II/ Le déroulement des répétitions :

Les répétitions se sont déroulées du mardi 9 au vendredi 12 juillet. Nous répétions de 3h45 jusqu’à 11h00, dans un premier temps sur les Champs-Elysées puis à la caserne de Satory à Versailles. Nous nous levions donc entre 2h30 et 2h45. C’était un rythme certes à adopter mais surtout assez effréné, car il s’agissait du mode de vie dans un contexte « militaire ».

Les répétitions étaient, il faut le dire, très douloureuse, car au-delà du réveil des plus matinaux, nous devions restés en position de garde à vous pendant un certain nombre d’heure, et les pieds ne sont guère fan de cela (rires). L’épuisement se faisait plus sentir à Satory car dès 8h nous devions libérer la circulation sur l’avenue des Champs-Elysées. A Satory c’était de 9h00 à 11h00 aux coté des forces armées, et autant dire que la discipline était de rigueur.

III/ Le grand jour

Alors, le jour J, il est presque inutile de préciser que l’atmosphère était des plus tendues. Se dire que quelques 22 millions de personnes vous regardent, c’est tout de même quelque chose. Quand vous avez passé 5 jours sous une pression omniprésente du staff, et que soudain vous allez vous montrer devant la France entière, c’est un sentiment d’excitation puis de frisson qui prend place. Le fait que mon équipe et moi-même étions chargé de l’animation finale, les heures et les minutes étaient longues. De plus, nous redoutions que quelqu’un fasse un malaise. Fort heureusement il n’y en a eu aucun (sourire).

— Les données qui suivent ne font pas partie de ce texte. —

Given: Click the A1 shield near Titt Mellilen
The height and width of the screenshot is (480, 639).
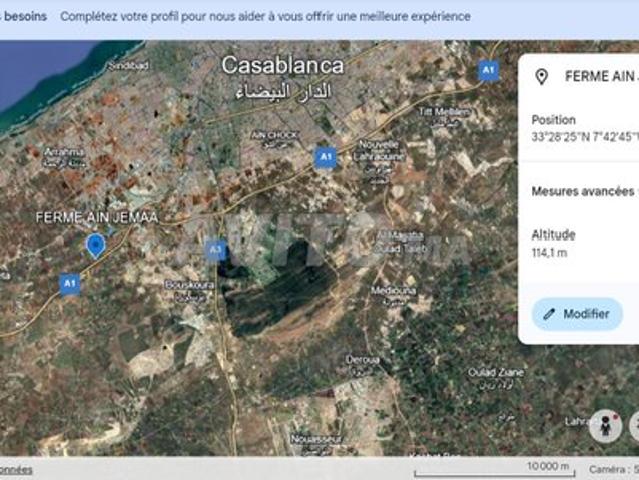Looking at the screenshot, I should click(x=488, y=70).
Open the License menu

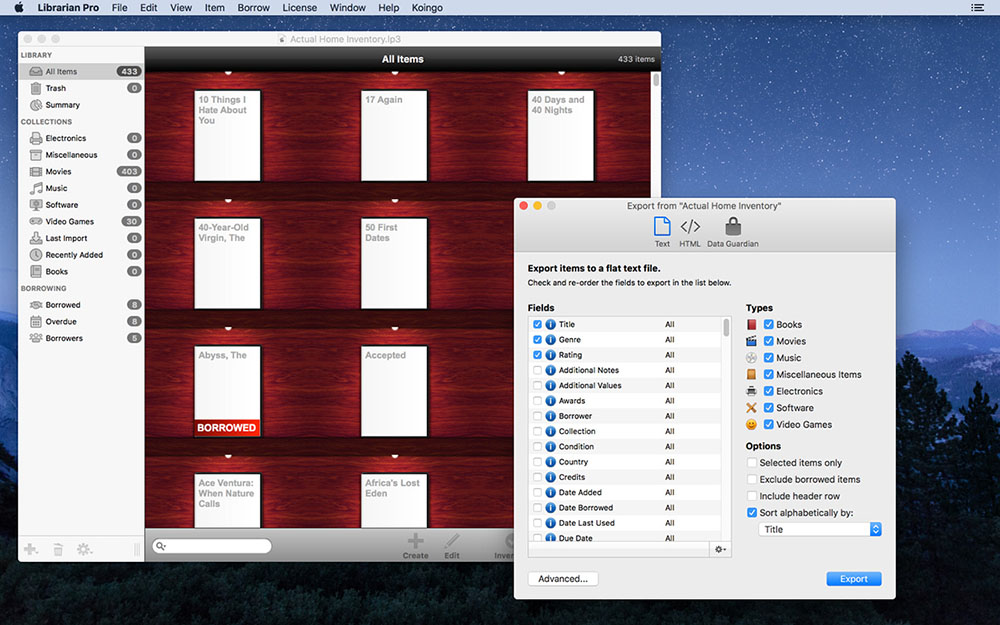click(299, 8)
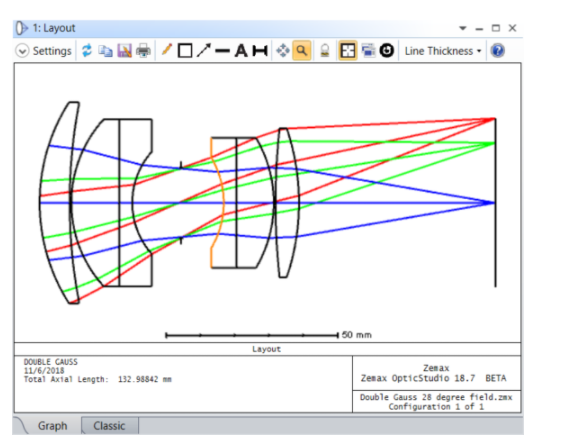Open the Help question mark button
The width and height of the screenshot is (574, 445).
click(x=497, y=51)
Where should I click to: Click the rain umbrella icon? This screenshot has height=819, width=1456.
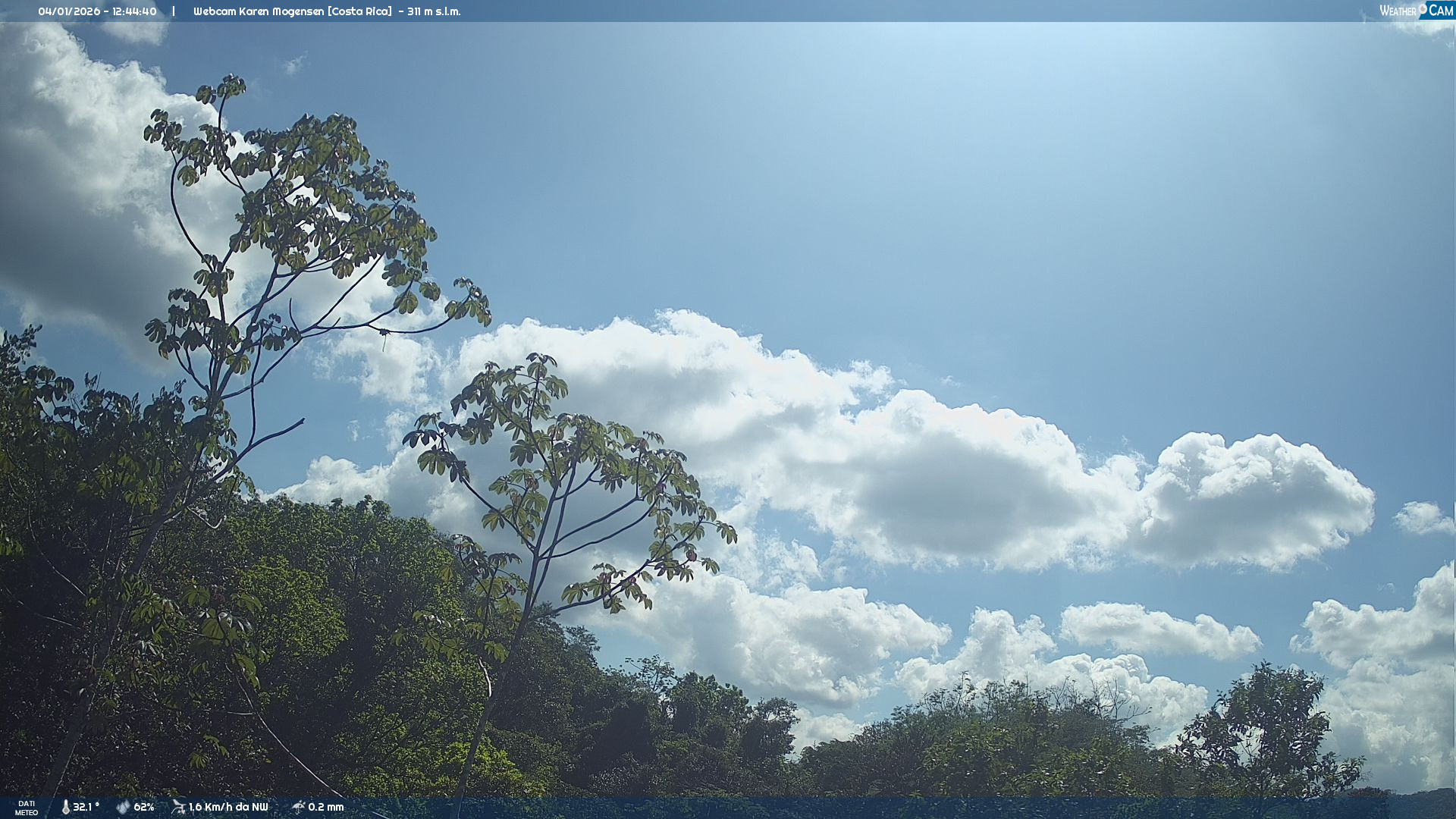pos(298,807)
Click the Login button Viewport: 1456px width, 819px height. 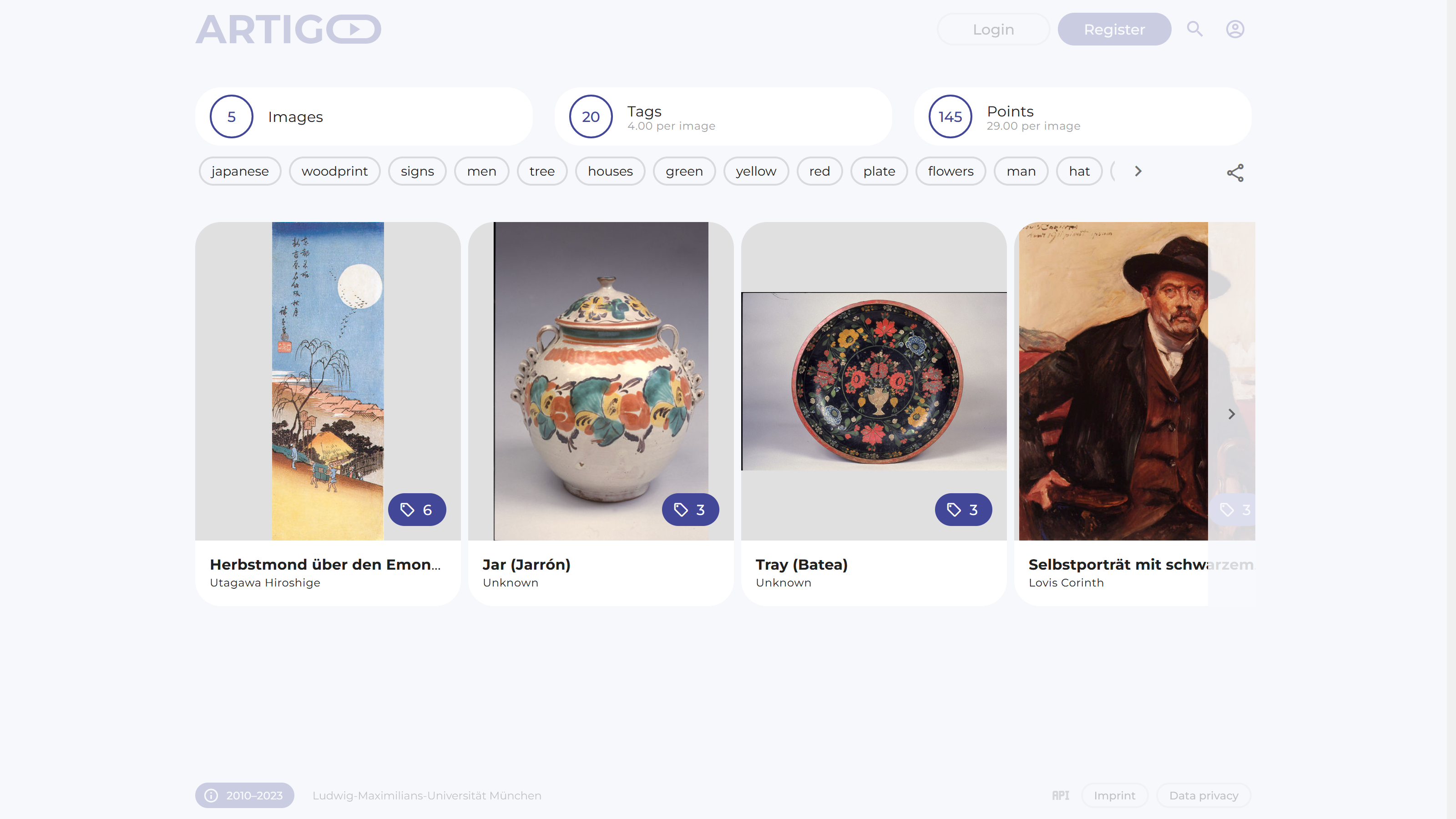coord(993,30)
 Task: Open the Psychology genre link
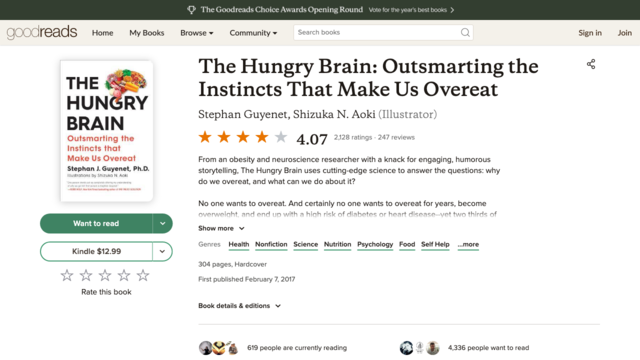[375, 244]
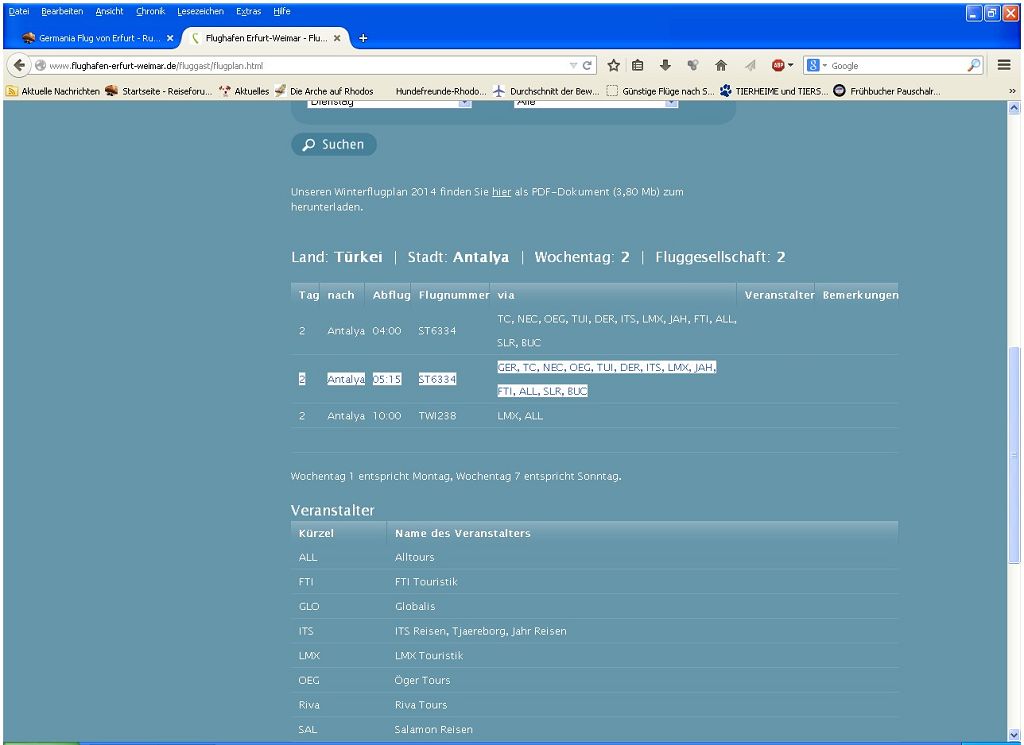Open a new tab with plus button
The image size is (1024, 745).
click(363, 38)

Finalement, tout s’est bien passé. J’ai été satisfait de notre prestation, je pense que nous avons relevé le défi  à la lettre, Nous avons été à la hauteur des exigences de nos supérieurs. Surtout, face au sourire un peu narquois de certains militaires, nous avons pu démontrer que des civils peuvent être à leur place dans le défilé du 14 juillet.

IV/ Conclusion :

Pour moi, vivre une telle expérience à été un véritable plaisir. C’était un honneur de pouvoir y participer et j’en suis très fier. En ayant défilé sur les Champs-Elysées, nous avons rempli une mission, un objectif que le Service Civique voulait remplir depuis sa création en 2010. Cet objectif était tel que l’avait dit M. Martin Hirsch, Président de l’Agence du Service Civique : «Réconcilier l’armée et la Nation ».

Nous étions la première promotion à le faire, et j’espère vivement revoir dans 1 an les prochains volontaires défiler. Je le dis tout le temps, et je continuerai à le dire : toutes expérience mérite d’être vécue, et ces quelques jours en valaient vraiment la peine. Si j’avais refusé au dernier moment, j’aurai eu du regret pendant très longtemps. C’était un projet unique pour un jour magique.

Fait par Christophe V. (volontaire du service portage), le jeudi 18/07/13.